*** Opening Text provided ***

Over the weekend, Mr. Moose and I went to my BFF, K’s house for a birthday dinner for K. Our other usual couple, M (who we have been planning to watch our baby when I return to work when the time comes) and A were there with their 2 kids, Savannah and Drew. K’s kids, Dylan and Cam were there as well (Cam is 4 months old so he didn’t play much) of course and the 3 older kids (2 are 4, 1 is 2.5) kept each other entertained. M informed me that she was expecting her third in January. The grief hit me like a brick. I wasn’t expecting it and I was floored. I congratulated her, of course, and I am thrilled for her, but I couldn’t help my emotions. Thankfully, I was able to keep from crying or reacting in any way negative. I was quiet, but was able to chalk that up to being tired. It was a good night, but it hurt so bad to think about.
There is more to it than just seeing a pregnant woman. K and I have been friends since we graduated high school. I’ve been friends with M’s husband A for what seems like forever. He was my sister’s friend and became mine. I’m also good friends with M’s brother (or I was a long time ago). When M and A got married they started hanging out with their “couple” friends and as I was not married at the time, I was not included. A few years later K and M (too many initials!) got married and they started hanging out with the “couples.” Right after K and M got married they got pregnant. M and A got pregnant around that time as well (Savannah and Dylan are something like 5 weeks apart in age). This forged their friendship since they were then bonding over motherhood. Long story short, (too late) I have always wanted to be pregnant with one of my other friends. I jokingly begged K not to get PG with her second until I was ready to have one and secretly hoped that M wouldn’t get PG with her 3rd until after I was. Now my sister and M are both pregnant, and I’m left out.

*** Closing Text provided ***
*** Opening Source data ***

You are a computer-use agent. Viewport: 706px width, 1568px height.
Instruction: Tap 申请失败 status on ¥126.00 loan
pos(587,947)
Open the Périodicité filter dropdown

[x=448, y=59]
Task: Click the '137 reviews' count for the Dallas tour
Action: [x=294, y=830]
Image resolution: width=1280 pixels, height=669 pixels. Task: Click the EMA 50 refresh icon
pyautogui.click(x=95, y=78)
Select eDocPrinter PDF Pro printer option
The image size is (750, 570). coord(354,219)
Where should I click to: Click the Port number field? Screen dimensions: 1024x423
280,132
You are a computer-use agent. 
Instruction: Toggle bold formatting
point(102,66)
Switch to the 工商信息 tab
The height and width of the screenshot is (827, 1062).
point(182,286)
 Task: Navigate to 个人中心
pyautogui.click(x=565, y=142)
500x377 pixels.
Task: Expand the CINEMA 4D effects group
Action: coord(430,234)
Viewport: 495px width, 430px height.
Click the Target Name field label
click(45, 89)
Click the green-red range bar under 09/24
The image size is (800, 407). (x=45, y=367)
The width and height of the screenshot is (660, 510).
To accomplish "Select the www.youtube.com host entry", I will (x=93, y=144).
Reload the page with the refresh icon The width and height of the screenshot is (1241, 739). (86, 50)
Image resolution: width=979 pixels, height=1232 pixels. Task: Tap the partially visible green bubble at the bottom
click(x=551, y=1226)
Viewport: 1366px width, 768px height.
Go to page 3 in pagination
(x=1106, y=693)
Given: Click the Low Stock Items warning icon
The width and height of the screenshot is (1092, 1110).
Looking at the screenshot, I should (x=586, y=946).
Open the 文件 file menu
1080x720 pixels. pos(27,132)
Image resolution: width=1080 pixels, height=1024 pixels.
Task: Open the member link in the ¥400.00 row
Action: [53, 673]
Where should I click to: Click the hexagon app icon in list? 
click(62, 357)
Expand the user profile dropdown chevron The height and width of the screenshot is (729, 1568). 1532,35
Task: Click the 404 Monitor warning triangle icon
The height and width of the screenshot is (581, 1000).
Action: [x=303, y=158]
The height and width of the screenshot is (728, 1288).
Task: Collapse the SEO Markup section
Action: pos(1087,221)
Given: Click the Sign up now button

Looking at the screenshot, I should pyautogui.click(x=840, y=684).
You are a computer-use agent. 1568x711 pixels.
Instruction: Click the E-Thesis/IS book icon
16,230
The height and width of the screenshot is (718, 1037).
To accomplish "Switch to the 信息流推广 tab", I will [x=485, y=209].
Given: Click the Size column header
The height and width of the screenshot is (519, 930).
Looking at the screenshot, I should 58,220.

*** Closing Source data ***

Translate the sentence "The grief hit me like a brick." from the text about the birthday dinner into Spanish.

La pena me golpeó como un ladrillo.